**Directions**
Rewrite the material starting with the line with "The image size is (750, 534)." and going on through the line with "point(703,515)", renaming "English" to "Spanish" and keeping everything else the same. Leave the pictures out of your answer.

**Entries supplied**
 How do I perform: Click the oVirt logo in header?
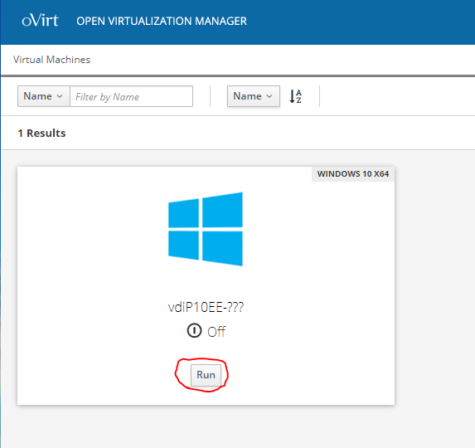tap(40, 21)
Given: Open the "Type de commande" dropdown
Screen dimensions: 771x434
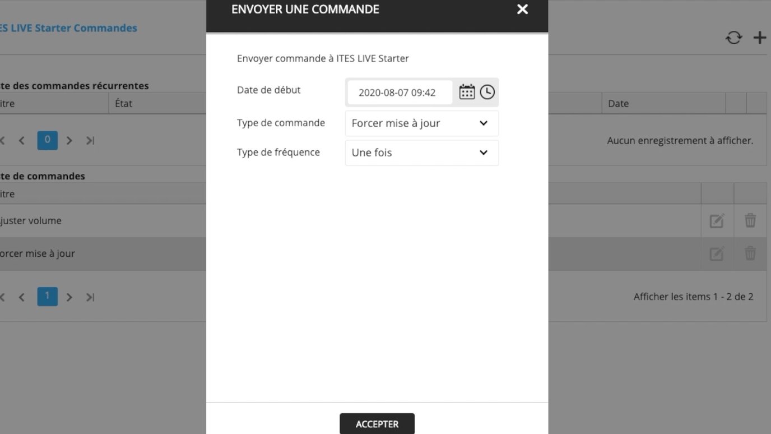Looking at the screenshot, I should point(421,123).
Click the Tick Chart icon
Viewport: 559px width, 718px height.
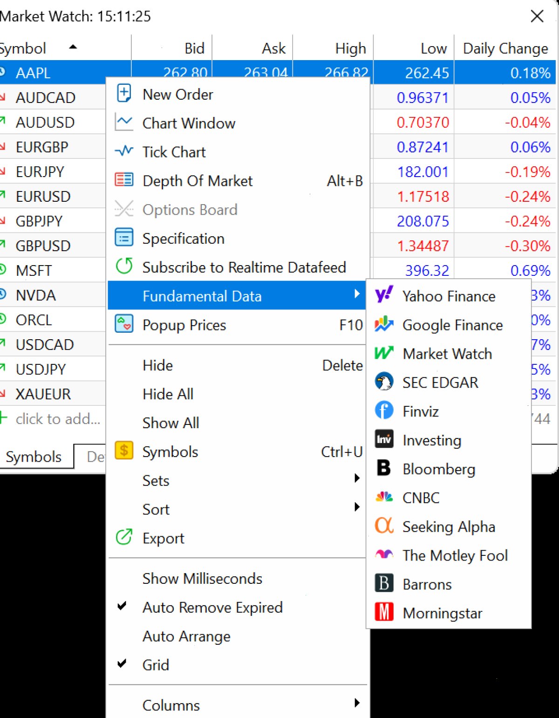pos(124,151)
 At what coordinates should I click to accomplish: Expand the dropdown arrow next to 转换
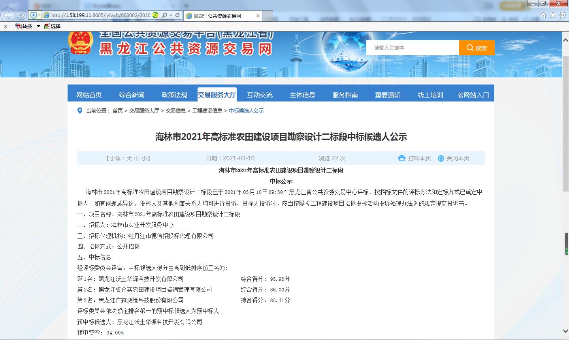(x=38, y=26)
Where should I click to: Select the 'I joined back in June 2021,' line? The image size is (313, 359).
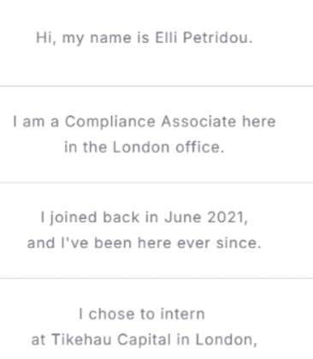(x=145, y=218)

...

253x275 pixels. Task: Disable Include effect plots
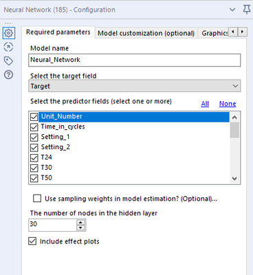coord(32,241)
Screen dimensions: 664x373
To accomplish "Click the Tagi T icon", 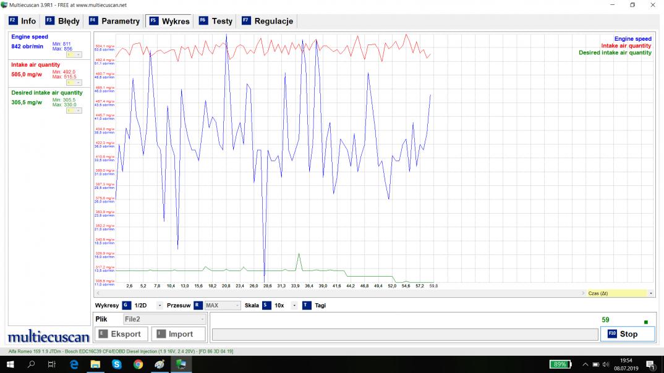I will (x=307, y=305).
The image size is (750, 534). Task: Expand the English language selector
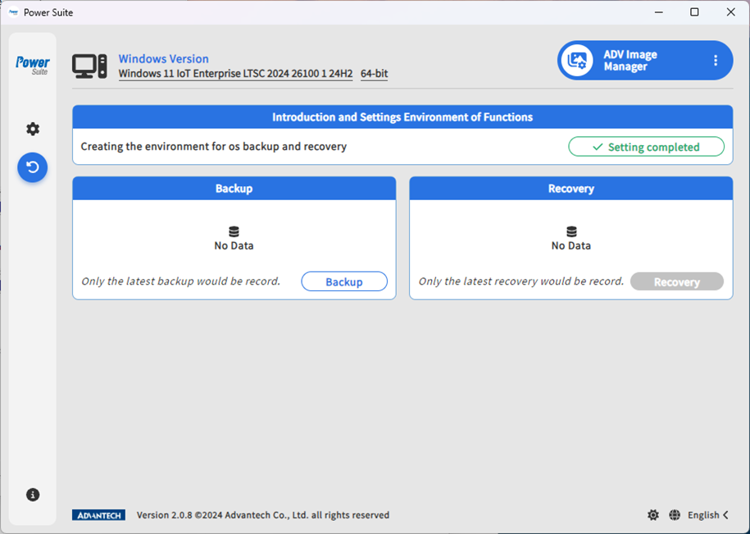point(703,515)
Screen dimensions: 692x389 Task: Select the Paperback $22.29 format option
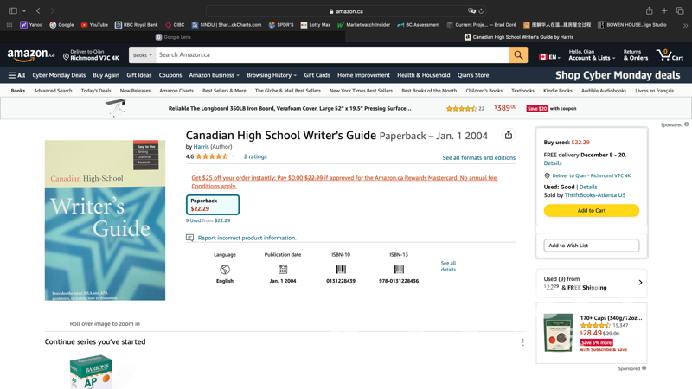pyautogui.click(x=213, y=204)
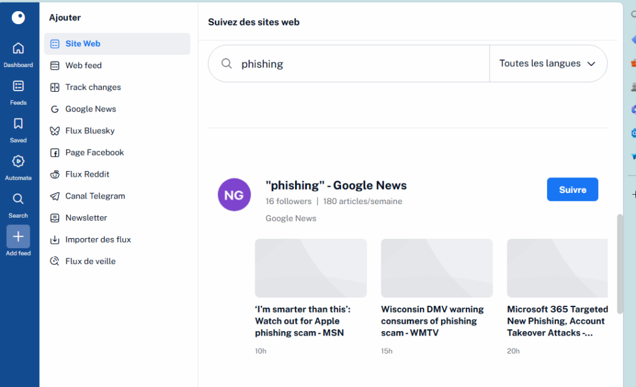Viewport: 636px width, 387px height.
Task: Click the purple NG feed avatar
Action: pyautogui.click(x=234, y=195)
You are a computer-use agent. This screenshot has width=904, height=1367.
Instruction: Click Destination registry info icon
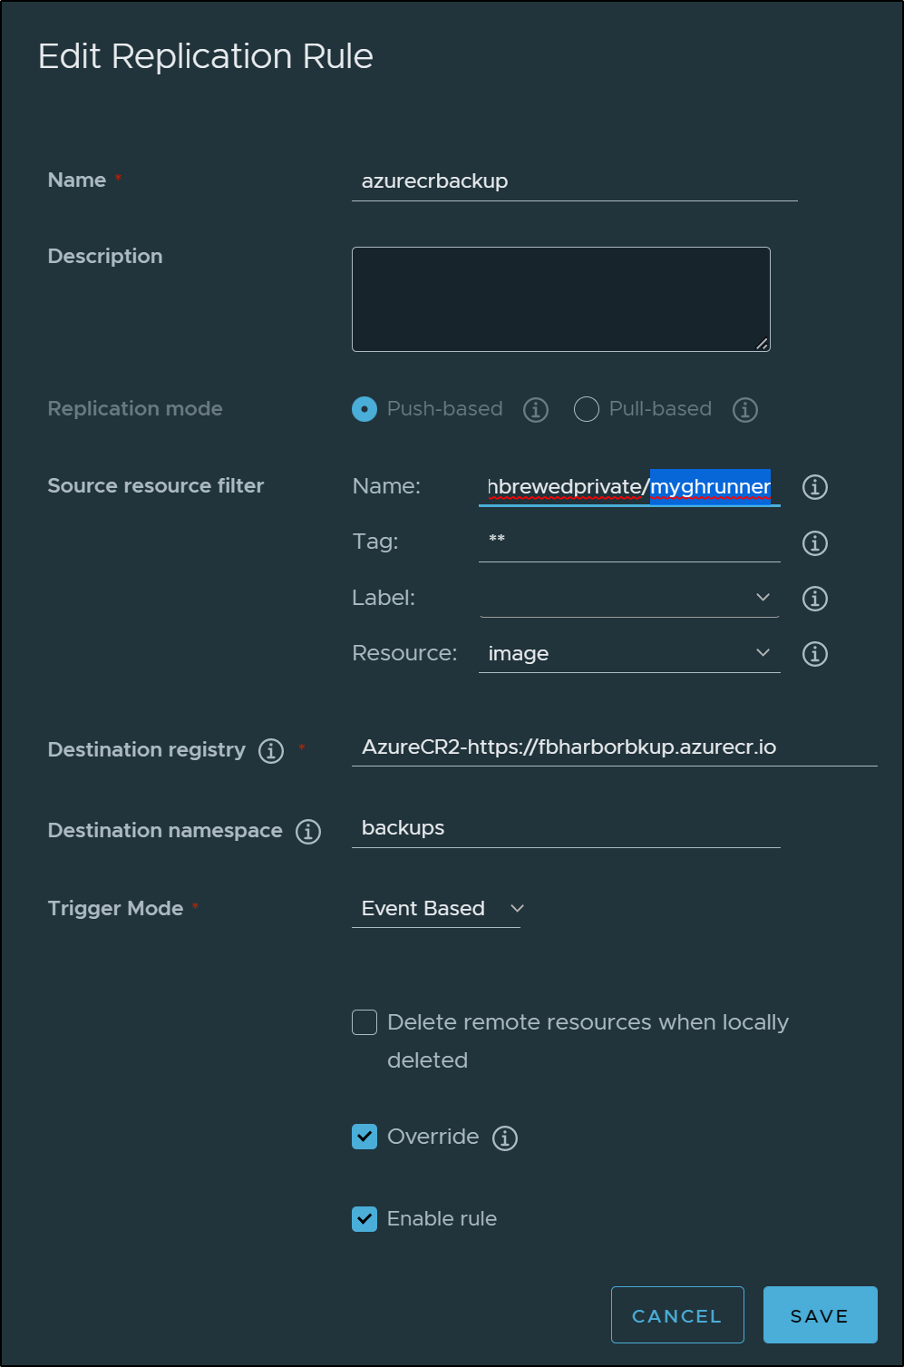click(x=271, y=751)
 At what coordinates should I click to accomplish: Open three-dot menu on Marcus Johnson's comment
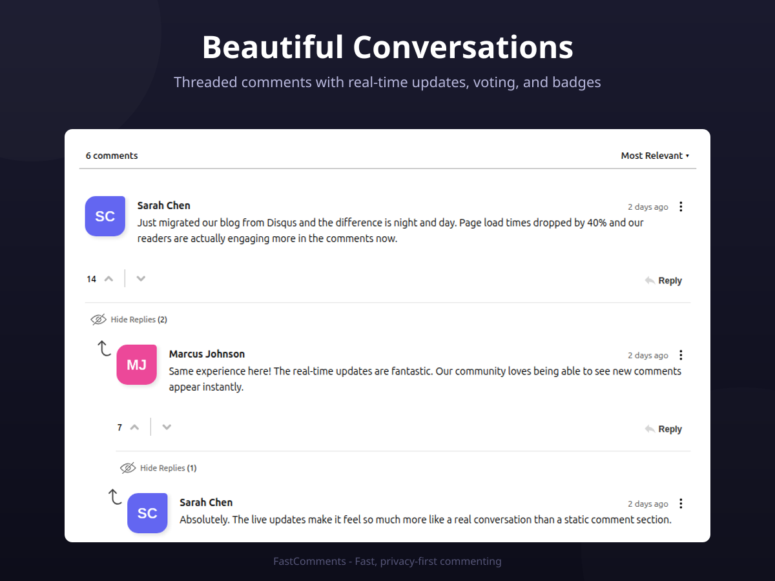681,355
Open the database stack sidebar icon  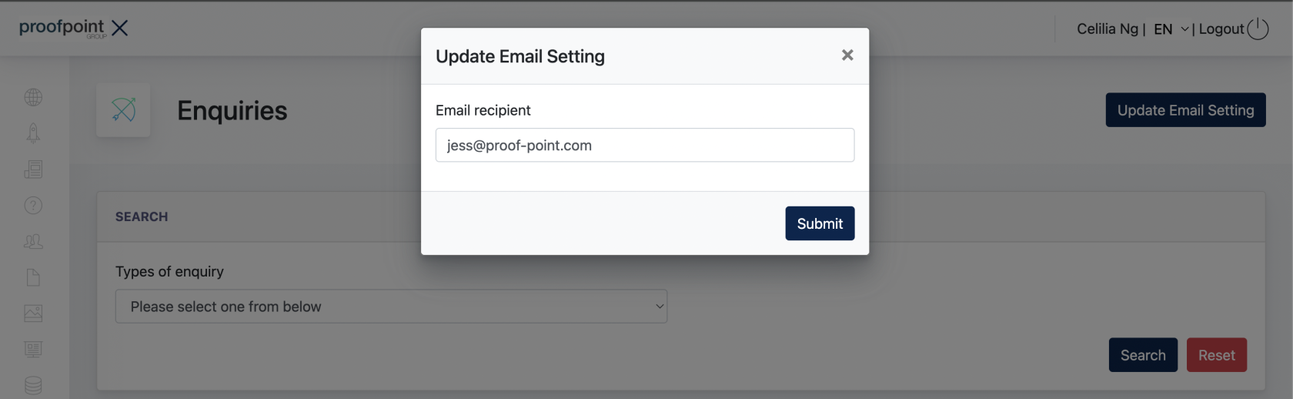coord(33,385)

* * *

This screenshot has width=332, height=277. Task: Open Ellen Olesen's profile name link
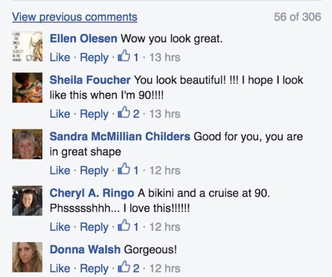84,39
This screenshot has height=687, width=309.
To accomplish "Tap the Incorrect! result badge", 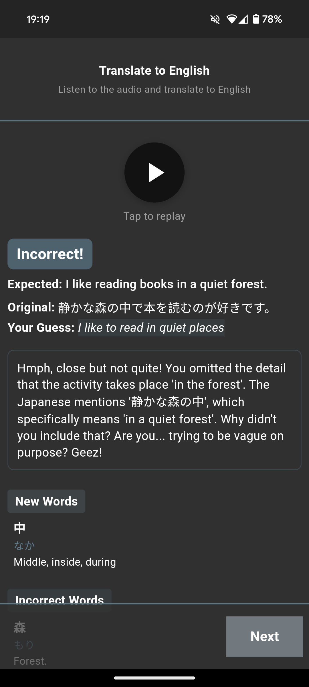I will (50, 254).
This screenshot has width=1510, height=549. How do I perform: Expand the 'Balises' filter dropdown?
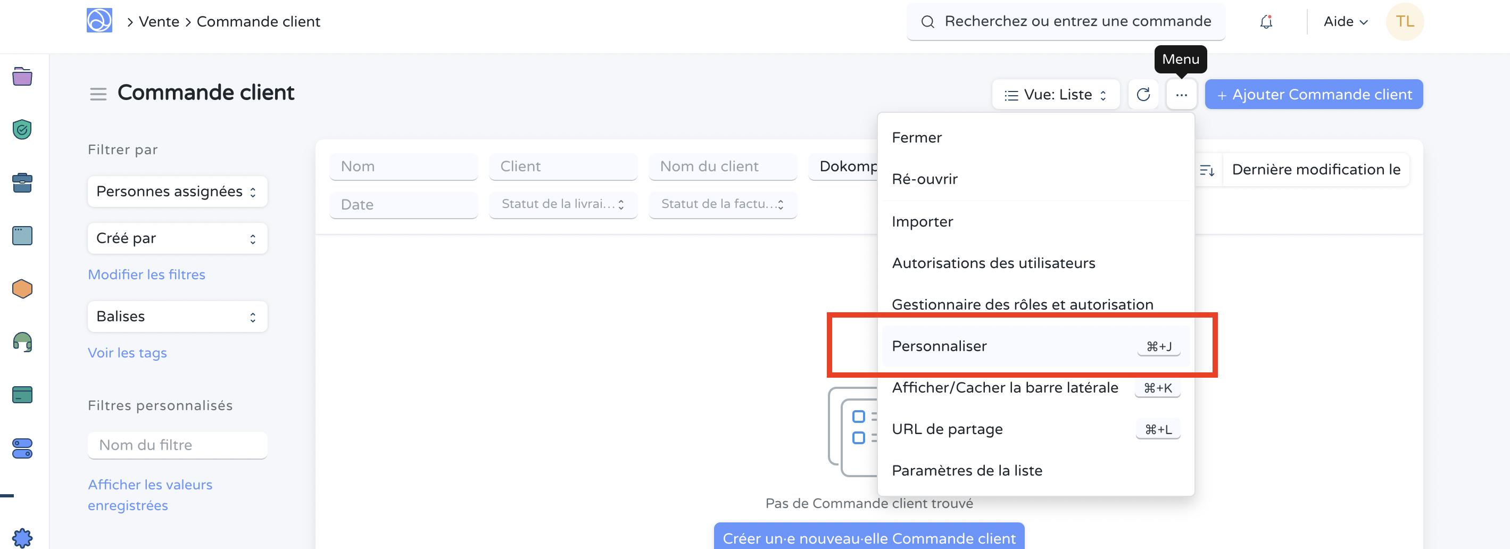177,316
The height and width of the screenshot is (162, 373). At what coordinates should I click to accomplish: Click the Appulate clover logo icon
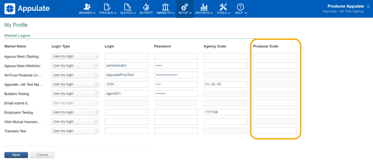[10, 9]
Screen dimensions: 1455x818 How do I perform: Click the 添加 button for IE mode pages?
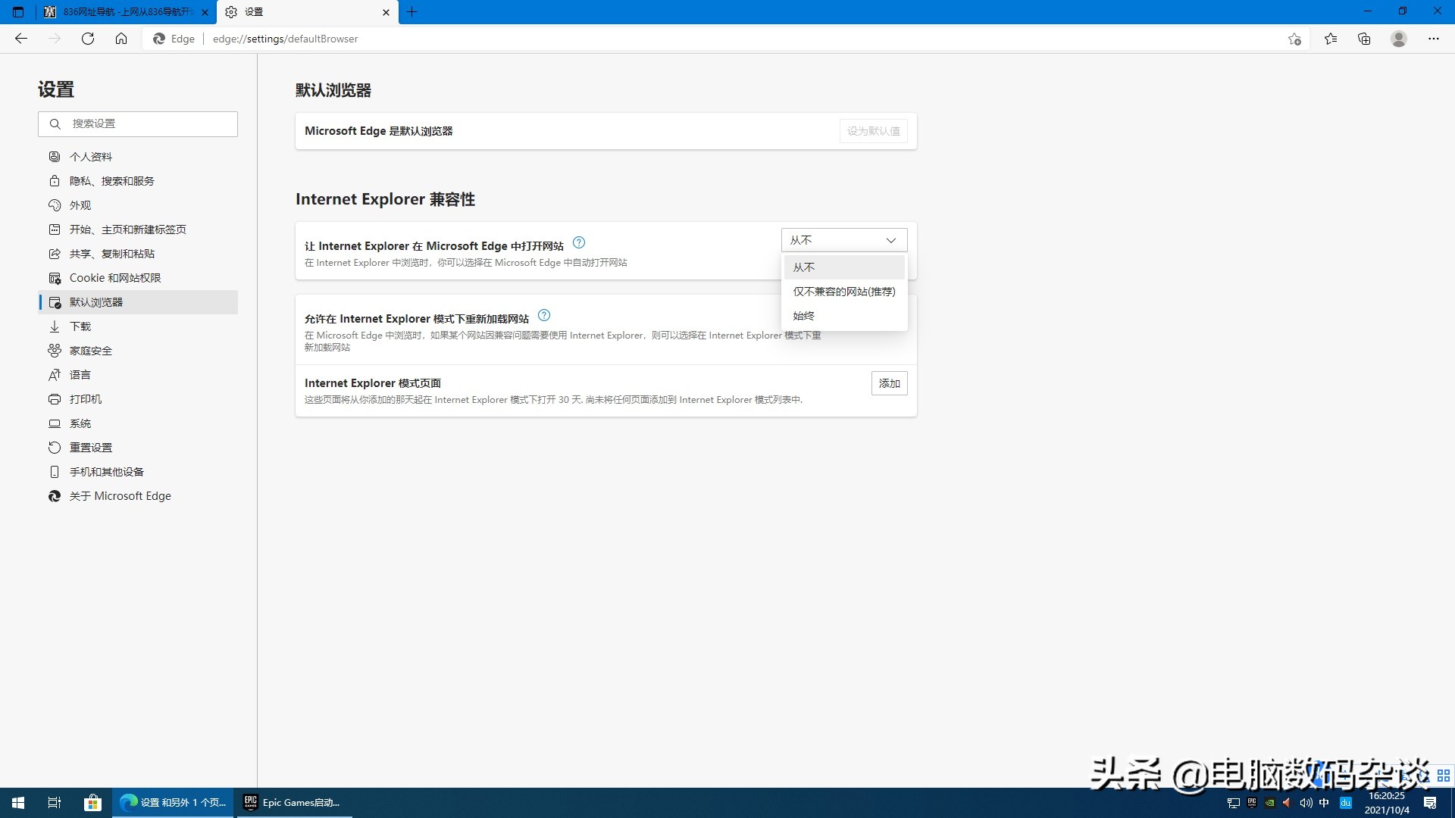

**Task result**
The image size is (750, 534). Task: Expand the Spanish language selector
point(703,515)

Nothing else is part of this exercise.